Belirtilen açıklamalar ışığında, tarafların iddia ve savunmaları, marka işlem dosyası, itiraza mesnet markalar, hukuki nitelendirme hali hariç olmak üzere maddi vakıalara ilişkin tespitler barındıran bilirkişi raporu ve tüm dosya kapsamına göre;
Mahkememizce aldırılan bilirkişi raporunda tablolaştırıldığı üzere dava konusu … sayılı marka başvurusu kapsamında yer alan “19.sınıf: Bu sınıfa dahil biçimlendirilmemiş halde malzemeler: kum, çakıl, mıcır, asfalt, zift, çimento, kireç, alçı, sıva, beton, blok mermer. Beton, alçı, toprak, kil, taş, mermer, ahşap, plastik veya sentetik malzemelerden imal edilmiş ve şekil almış yapı/inşaat/yol yapımı ve benzer amaçlı malzemeler: metalden olmayan binalar/yapılar, yapı elemanları, direkler, bariyerler, tabii veya sentetik ısı ile yapıştırılabilen kaplamalar, çatılar için ziftli kartonlar, ziftli kaplamalar, ahşap ve sentetik malzemeden kapı ve pencereler. Yollar için metal, mekanik ve aydınlatmalı olmayan trafik işaretleri. Beton, taş veya mermerden yapılmış anıtlar, heykeller. İnşaatlar için cam ürünleri. Metalden olmayan prefabrik yüzme havuzları. Akvaryum kumları. 36.sınıf: Sigorta hizmetleri. Finansal ve parasal hizmetler. Gayrimenkul komisyonculuğu, müşavirliği ve idaresi hizmetleri. Gümrük müşavirliği hizmetleri. 37.sınıf: İnşaat hizmetleri, inşaat araç – gereçlerinin ve iş makinelerinin kiralanması hizmetleri. Temizlik hizmetleri; dezenfeksiyon hizmetleri; haşere ilaçlama hizmetleri; temizlik araçları ve makinelerinin kiralanması hizmetleri. Kara araçları servis istasyonu hizmetleri (bakım, tamir ve akaryakıt dolumu). Deniz araçlarının bakımı ve tamiri hizmetleri; gemi inşaatı hizmetleri. Hava taşıtlarının bakım ve tamiri hizmetleri. Mobilyalara ilişkin döşeme, tamir, restorasyon hizmetleri. Isıtma, havalandırma ve su tesisatının kurulması (tesis edilmesi), bakımı ve tamiri hizmetleri. Giysilerin temizliği, bakımı ve tamiri hizmetleri. Sınai makinelerin ve cihazların, büro makinelerinin ve cihazlarının, haberleşme cihazlarının, elektrikli ve elektronik cihazların tesisi, bakımı ve tamiri hizmetleri. Asansör tamiri ve bakımı hizmetleri. Saat tamiri hizmetleri. Madencilik, maden çıkarma hizmetleri. Ayakkabı, çanta, kemer tamiri hizmetleri.” mal ve hizmetlerinin tamamı, davacıya ait itiraza/hükümsüzlüğe mesnet markalar kapsamında yer alan ve bilirkişi raporunda koyu ve altı çizgili olarak belirtilen mal ve hizmetlerle aynı, aynı tür, benzerdir.

• **Girdi Verileri**:
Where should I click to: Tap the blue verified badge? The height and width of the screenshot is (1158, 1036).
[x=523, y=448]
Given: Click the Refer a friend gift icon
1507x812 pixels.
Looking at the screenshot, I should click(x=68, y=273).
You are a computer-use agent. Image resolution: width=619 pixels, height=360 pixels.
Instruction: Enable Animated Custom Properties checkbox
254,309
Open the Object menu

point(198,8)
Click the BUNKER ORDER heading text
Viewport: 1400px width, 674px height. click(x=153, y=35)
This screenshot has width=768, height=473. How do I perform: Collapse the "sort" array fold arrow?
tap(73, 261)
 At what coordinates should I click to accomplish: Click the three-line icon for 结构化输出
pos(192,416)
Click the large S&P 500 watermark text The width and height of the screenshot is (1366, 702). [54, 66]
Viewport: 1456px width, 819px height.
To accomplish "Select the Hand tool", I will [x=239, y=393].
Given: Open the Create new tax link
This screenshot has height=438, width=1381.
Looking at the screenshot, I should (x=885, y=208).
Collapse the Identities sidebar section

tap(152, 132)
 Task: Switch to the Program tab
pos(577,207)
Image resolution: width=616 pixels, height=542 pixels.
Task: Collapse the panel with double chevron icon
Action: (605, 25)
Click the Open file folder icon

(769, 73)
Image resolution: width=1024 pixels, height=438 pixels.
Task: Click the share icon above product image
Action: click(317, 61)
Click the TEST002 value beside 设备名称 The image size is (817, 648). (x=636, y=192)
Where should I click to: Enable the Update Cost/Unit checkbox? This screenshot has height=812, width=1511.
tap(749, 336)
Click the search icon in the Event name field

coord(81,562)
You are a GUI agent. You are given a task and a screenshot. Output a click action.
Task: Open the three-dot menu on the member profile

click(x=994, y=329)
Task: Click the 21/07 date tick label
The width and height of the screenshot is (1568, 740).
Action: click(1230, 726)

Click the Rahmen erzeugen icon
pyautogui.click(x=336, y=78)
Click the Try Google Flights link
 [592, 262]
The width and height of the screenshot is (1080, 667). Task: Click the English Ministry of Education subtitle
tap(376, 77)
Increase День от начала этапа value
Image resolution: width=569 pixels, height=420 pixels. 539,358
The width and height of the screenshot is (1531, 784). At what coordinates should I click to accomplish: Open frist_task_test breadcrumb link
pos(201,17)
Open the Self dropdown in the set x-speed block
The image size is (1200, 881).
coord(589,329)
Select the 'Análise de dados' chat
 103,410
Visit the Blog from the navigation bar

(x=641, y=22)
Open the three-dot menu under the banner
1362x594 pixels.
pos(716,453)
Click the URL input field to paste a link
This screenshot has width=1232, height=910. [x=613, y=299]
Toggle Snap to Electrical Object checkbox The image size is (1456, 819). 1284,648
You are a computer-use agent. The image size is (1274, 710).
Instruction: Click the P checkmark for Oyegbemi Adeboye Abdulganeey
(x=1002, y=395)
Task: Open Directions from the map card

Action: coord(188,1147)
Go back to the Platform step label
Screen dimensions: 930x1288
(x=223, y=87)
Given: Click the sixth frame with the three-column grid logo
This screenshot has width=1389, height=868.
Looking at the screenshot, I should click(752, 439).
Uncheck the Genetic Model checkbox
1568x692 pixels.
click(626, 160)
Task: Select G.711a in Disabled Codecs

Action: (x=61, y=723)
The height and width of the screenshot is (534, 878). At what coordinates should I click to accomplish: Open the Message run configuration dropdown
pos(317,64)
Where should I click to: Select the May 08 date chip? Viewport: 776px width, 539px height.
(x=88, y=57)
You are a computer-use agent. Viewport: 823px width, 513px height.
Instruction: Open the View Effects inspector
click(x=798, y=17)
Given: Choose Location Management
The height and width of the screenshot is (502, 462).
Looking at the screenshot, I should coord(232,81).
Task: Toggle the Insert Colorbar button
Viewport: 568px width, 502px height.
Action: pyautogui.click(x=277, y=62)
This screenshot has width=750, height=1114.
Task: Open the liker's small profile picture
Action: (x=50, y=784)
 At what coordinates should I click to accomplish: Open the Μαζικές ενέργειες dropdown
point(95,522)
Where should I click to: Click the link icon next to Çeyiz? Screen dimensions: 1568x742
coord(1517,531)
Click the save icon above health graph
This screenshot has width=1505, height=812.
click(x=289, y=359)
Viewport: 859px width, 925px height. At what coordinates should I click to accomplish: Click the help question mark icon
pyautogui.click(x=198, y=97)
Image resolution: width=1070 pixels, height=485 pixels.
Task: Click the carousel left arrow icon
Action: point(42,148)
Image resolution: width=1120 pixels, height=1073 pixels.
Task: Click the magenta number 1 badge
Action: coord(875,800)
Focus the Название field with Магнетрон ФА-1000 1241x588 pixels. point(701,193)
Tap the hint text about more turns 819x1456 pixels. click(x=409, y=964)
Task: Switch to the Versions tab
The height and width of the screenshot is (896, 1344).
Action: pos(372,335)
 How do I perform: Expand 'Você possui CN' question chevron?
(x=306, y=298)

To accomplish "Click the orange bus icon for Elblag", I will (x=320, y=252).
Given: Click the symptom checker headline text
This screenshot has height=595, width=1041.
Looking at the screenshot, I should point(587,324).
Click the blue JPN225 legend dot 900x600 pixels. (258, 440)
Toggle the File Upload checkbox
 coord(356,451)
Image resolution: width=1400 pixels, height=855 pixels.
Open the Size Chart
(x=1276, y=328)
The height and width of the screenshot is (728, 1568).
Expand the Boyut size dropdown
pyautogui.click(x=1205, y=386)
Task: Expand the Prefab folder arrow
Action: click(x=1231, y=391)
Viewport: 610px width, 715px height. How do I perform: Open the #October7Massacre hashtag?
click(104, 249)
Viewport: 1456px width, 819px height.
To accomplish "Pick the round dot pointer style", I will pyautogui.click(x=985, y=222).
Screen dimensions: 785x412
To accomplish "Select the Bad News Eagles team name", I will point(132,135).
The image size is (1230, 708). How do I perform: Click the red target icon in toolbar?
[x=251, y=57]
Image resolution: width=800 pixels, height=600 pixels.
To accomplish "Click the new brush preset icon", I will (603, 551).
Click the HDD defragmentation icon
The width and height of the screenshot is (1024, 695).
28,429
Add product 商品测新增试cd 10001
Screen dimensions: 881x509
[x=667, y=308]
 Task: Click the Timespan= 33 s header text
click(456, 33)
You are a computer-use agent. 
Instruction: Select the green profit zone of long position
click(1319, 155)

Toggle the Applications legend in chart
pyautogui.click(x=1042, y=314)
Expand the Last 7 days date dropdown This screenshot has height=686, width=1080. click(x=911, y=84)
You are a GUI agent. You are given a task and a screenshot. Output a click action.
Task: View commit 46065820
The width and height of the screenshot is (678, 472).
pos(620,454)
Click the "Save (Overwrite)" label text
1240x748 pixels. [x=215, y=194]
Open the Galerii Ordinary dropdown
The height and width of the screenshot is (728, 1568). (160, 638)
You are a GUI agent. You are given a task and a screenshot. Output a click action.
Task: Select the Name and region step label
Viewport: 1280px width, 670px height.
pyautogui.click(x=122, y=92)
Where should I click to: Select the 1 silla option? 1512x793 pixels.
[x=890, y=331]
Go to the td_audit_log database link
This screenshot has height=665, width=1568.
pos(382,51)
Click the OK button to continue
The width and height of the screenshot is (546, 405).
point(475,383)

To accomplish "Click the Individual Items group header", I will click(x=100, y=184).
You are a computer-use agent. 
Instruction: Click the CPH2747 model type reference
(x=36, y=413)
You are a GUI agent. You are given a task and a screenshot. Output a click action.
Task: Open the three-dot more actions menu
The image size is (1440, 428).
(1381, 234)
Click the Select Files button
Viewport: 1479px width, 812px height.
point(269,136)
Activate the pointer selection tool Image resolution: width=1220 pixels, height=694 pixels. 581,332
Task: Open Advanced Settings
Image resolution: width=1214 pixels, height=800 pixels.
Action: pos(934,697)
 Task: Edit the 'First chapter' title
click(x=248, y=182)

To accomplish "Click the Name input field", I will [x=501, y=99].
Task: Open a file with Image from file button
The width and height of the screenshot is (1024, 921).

• **Yapılacak İşler**:
1. Metin parçasına göre, davacıya ait mesnet markalar kapsamındaki mal ve hizmetler bilirkişi raporunda ne şekilde belirtilmiştir?
2. Satırlarda "Given: Click the sixth" ifadesini içeren satırdan "Looking at the screenshot, I should coord(232,81)." ifadesini içeren satıra kadar, iki uç satır da dahil olmak üzere her şeyi birebir yeniden yazınız.
Metin parçası ile satırlar arasında herhangi bir bağlantı bulunmamaktadır.

• **Yanıtlar**:
1. Koyu ve altı çizgili olarak belirtilmiştir.

2.
Given: Click the sixth frame with the three-column grid logo
This screenshot has width=1389, height=868.
Looking at the screenshot, I should click(752, 439).
Uncheck the Genetic Model checkbox
1568x692 pixels.
click(626, 160)
Task: Select G.711a in Disabled Codecs

Action: (x=61, y=723)
The height and width of the screenshot is (534, 878). At what coordinates should I click to accomplish: Open the Message run configuration dropdown
pos(317,64)
Where should I click to: Select the May 08 date chip? Viewport: 776px width, 539px height.
(x=88, y=57)
You are a computer-use agent. Viewport: 823px width, 513px height.
Instruction: Open the View Effects inspector
click(x=798, y=17)
Given: Choose Location Management
The height and width of the screenshot is (502, 462).
Looking at the screenshot, I should coord(232,81).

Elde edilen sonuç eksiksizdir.